Posts Tagged ‘Missouri’

“Throwed rolls” result in Missouri suit

Lambert’s Cafe, based in Sikeston, Missouri, bills itself as the “Home of Throwed Rolls” because of its famous practice of having servers toss dinner rolls to customers. It’s now being sued for guess what [WDAF, RiverFront Times] Last year the Missouri Supreme Court ruled in favor of a plaintiff claiming injury from a hot dog thrown by a mascot at a Kansas City Royals game, overturning a lower court which had instructed jurors that they were free to find hot-dog-flinging a risk known to occur at Royals games for purposes of an assumption of risk defense. More: Lowering the Bar and (thanks for link) Fox News.

Police and community roundup

  • Not just motorists: revenue-hungry St. Louis County municipalities mulct residents and homeowners with tickets over toys in yard, missing shingles, overgrown trees [St. Louis Post-Dispatch]
  • So hard to convict: six officers from notorious Philadelphia narcotics squad acquitted in federal “dangled over balconies” case [Inquirer]
  • Strictly non-business: Mayor of Campo, Colo. “asserted the ticketing …is strictly about public safety and not to generate revenue.” [KUSA, autoplays]
  • Texas legislature: “Bill to limit filming of police activity is dropped” [Allison Wisk, Dallas Morning News]
  • “I remember getting mocked as a nutty libertarian when arguing that primary seat belt laws would be used to profile.” [@radleybalko on CBS Miami report]
  • “Breaking Down the Cost of Jaywalking: Where Does Money from a $190 Ticket Go?” [L.A., 2010, BlogDowntown via Amy Alkon discussion, earlier, Timothy Kincaid on Twitter] “A traffic fine should not devastate folks living paycheck to paycheck. [Cal.] Senate working to fix this” [Mariel Garza, L.A. Times]
  • On the need for independent prosecutors in police misconduct cases [Jacob Sullum]

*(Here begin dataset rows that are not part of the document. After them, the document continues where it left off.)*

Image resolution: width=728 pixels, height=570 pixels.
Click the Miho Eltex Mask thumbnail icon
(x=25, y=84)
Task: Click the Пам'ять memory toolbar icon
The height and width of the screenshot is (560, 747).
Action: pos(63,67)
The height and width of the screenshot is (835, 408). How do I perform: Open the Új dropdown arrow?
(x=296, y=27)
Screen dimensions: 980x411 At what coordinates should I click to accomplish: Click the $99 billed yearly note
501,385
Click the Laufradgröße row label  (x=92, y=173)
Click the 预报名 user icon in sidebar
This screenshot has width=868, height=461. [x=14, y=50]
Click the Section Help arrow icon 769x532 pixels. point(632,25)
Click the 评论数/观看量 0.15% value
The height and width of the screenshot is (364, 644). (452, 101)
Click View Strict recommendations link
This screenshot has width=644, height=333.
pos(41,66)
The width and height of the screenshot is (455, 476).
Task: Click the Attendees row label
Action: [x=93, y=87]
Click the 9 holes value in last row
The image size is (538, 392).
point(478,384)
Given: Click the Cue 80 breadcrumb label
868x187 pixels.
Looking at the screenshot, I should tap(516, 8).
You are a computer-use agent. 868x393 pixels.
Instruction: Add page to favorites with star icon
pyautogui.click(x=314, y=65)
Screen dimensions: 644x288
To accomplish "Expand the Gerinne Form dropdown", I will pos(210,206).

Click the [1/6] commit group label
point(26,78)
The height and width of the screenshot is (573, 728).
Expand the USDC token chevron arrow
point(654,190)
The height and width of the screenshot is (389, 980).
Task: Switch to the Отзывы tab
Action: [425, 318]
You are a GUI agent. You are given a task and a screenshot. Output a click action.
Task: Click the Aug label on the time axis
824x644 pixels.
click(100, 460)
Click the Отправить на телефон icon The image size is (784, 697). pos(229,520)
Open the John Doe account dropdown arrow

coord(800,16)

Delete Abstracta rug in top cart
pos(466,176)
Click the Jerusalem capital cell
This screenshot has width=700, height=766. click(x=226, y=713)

Dorian Johnson sues Ferguson and Darren Wilson

After the shooting of Michael Brown in Ferguson, Mo., a quick, high-profile round of on-camera media interviews by Brown’s friend Dorian Johnson helped establish the public narrative that officer Darren Wilson had stopped Brown and Johnson for no better reason than walking in the street, and that a peaceable Brown had been gunned down while trying to surrender with his hands in the air. To put it mildly, several key elements in this account were not well supported by the investigations later conducted by the U.S. Department of Justice and others, and Johnson’s version of events was further put in shadow by the revelation that before the police stop he had accompanied Brown into a convenience store where Brown committed a strong-arm robbery of cigars later handed off to Johnson. At any event, Johnson has now filed a lawsuit against the town and against Wilson for being stopped and for the subsequent gunfire: Johnson wasn’t hit, but says he was endangered by the shots. [NBC News] Meanwhile, the chairman of the large law firm of Winston & Strawn will receive $1,300 an hour to represent Ferguson in the Justice Department probe. [Debra Cassens Weiss, ABA Journal]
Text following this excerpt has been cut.